## [Work required]
Please print, word for word, every line from the one that contains "Open the Sport" through the last line of the records, and nothing else.

Collected data entries
====
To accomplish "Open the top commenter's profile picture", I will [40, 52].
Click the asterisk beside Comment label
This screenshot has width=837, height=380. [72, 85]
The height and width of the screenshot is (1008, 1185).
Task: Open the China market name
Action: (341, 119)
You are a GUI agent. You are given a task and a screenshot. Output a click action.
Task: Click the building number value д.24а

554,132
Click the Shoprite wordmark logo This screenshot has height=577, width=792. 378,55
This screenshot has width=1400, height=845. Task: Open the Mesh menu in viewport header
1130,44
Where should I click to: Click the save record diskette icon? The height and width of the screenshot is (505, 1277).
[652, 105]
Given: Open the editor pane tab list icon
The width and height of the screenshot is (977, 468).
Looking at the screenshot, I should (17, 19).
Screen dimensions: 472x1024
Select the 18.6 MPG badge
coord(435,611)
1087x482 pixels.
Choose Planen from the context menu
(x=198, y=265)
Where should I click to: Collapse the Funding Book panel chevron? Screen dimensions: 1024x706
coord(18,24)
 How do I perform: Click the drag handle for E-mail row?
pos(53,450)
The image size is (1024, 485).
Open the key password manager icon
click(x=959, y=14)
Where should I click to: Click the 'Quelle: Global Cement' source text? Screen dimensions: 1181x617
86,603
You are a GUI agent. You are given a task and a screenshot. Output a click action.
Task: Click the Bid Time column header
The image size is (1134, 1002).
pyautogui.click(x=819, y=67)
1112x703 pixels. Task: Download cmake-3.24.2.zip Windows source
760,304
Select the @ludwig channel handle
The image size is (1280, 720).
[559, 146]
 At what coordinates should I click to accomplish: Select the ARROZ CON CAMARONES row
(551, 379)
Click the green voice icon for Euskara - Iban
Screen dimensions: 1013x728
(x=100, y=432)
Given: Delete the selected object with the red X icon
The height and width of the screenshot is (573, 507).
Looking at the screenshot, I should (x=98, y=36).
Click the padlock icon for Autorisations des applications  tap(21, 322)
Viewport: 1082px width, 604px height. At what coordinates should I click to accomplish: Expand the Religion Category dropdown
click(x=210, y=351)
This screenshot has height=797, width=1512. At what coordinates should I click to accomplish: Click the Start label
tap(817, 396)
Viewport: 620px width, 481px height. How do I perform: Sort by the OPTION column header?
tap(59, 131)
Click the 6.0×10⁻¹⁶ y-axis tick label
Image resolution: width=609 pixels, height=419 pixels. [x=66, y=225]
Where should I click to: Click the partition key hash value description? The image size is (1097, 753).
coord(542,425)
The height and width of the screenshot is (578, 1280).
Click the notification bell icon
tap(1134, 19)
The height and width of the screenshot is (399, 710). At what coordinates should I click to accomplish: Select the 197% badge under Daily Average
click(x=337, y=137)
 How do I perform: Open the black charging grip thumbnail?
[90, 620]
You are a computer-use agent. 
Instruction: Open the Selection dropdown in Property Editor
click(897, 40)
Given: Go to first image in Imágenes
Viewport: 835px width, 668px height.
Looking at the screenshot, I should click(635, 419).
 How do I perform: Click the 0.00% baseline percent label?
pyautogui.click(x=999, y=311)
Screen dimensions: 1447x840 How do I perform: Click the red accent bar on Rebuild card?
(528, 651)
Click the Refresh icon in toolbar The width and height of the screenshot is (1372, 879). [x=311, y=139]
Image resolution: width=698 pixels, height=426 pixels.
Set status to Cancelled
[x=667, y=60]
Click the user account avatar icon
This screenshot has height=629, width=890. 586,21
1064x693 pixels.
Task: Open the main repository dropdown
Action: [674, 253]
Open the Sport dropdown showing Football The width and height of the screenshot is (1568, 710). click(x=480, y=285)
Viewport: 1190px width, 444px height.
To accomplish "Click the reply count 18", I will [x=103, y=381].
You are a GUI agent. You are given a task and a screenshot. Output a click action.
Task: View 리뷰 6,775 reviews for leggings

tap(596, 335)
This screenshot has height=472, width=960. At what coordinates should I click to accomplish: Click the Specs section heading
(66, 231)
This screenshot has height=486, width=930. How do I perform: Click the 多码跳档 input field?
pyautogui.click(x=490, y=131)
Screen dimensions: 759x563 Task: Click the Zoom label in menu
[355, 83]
====
## [The completed task]
Open the Sport dropdown showing Football The width and height of the screenshot is (1568, 710). click(x=480, y=285)
Viewport: 1190px width, 444px height.
To accomplish "Click the reply count 18", I will [x=103, y=381].
You are a GUI agent. You are given a task and a screenshot. Output a click action.
Task: View 리뷰 6,775 reviews for leggings

tap(596, 335)
This screenshot has height=472, width=960. At what coordinates should I click to accomplish: Click the Specs section heading
(66, 231)
This screenshot has height=486, width=930. How do I perform: Click the 多码跳档 input field?
pyautogui.click(x=490, y=131)
Screen dimensions: 759x563 Task: Click the Zoom label in menu
[355, 83]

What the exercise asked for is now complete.